**Extracted text:**
=== Section Start ===

September 14, 2007

What They Don't Tell You About Giving Birth the "Other Way"

I'm walking around and scratching like I got a mad case of crabs.

Rewind? If we must.

"You can stop pushing, Stinky T. It doesn't look like baby's coming out this way so we'll have to prep you for a C-section. Do you have any questions for me?"

Reading my pregnancy and baby books in the past 9 months I had always skimmed over the C-section chapter, just like the multiple babies chapter. Just like all the stuff that would never apply to me. How was I to know that I would end up getting sliced open while strapped down to the operating table crucifixion-style while hollering and complaining about the horribleness of the procedure?

They cut you open below the bikini line but I find it odd that they neglected to "clean" the area up a little before starting. Now I'm not a hairy person to begin with, but everyone's got something down there and to have a healing scar cluttered up with stragglers of the pubes seems a little... half assed. I also yelled more on that table than I did the entire time I was trying to push that baby out, actually, the pushing itself wasn't half bad. There's no pain from the surgery but you feel everything. The cutting, separating, pushing, tugging, all of that nastiness. I couldn't handle it, I was glad they knocked me out as soon as they pulled the baby out.

Afterwards I was told that surgery tends to turn the digestive system off temporarily and until I passed gas I would have to be on a clear liquid diet. I shrugged OK, like whatever, right? Dinner time. They delivered my tray. I devoured that apple juice, ate up my chicken broth and pushed the jello at Mr. Stinky and... that's it?! Oh hell no! I worked extra hard to get things churning again and let me tell you, I was farting like a champ and back on solids by breakfast time.

=== Section End ===

**Work item A:**
Answer these questions about the post on having a C-section:
(i) What date appears at the top of the post?
(ii) Where on the body is the cut made, according to the post?
(iii) What diet is required until gas is passed after the surgery?
**Work item B:**
Write out the stretch of the C-section post from "What They Don't" through "of the procedure?", word for word.

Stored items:
=== Section Start ===

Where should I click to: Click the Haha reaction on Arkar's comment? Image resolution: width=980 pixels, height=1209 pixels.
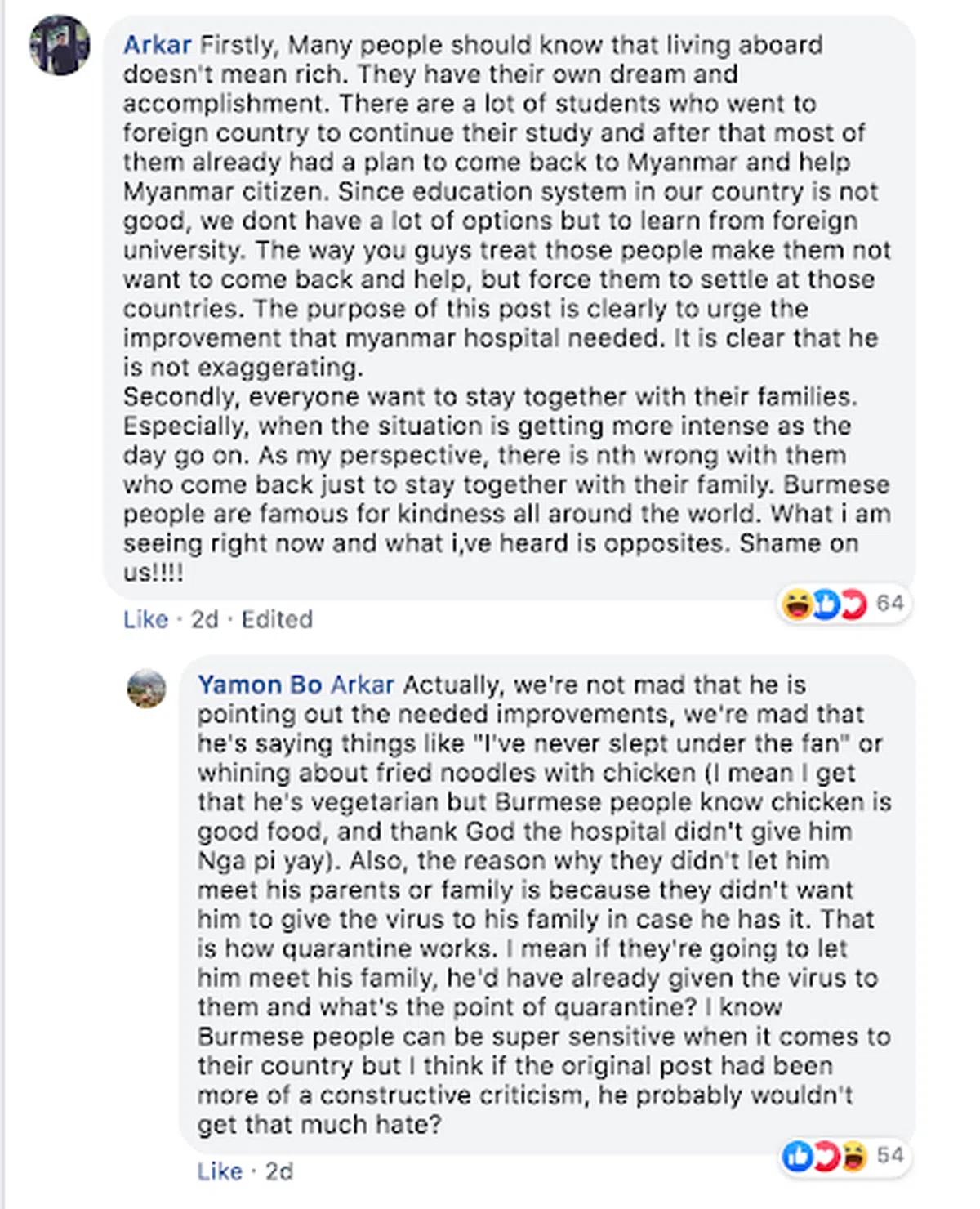click(x=795, y=604)
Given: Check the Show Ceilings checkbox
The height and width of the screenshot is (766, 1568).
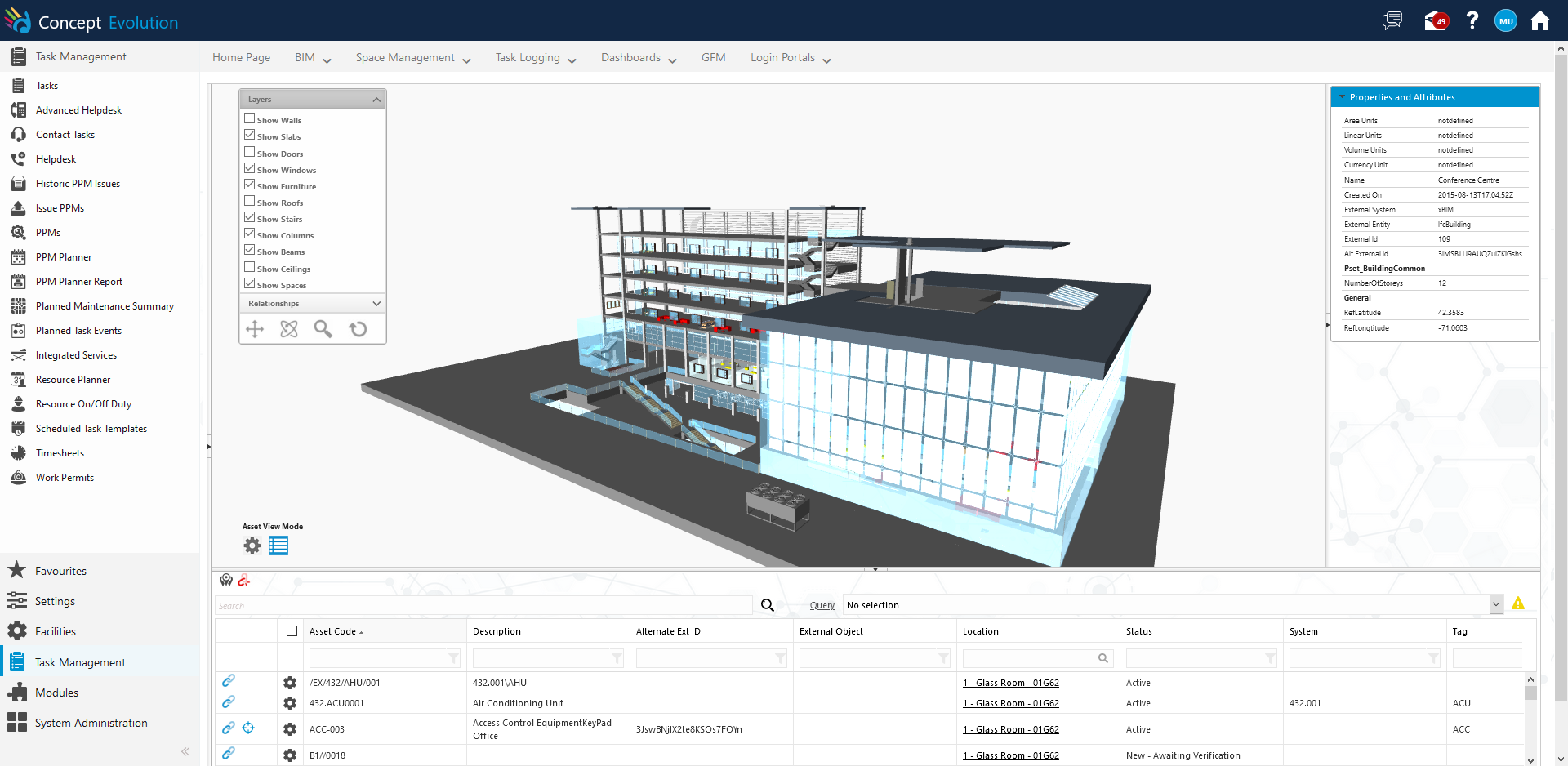Looking at the screenshot, I should (x=250, y=268).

=== Section End ===

**Written response A:**
(i) September 14, 2007
(ii) Below the bikini line
(iii) A clear liquid diet

**Written response B:**
What They Don't Tell You About Giving Birth the "Other Way"

I'm walking around and scratching like I got a mad case of crabs.

Rewind? If we must.

"You can stop pushing, Stinky T. It doesn't look like baby's coming out this way so we'll have to prep you for a C-section. Do you have any questions for me?"

Reading my pregnancy and baby books in the past 9 months I had always skimmed over the C-section chapter, just like the multiple babies chapter. Just like all the stuff that would never apply to me. How was I to know that I would end up getting sliced open while strapped down to the operating table crucifixion-style while hollering and complaining about the horribleness of the procedure?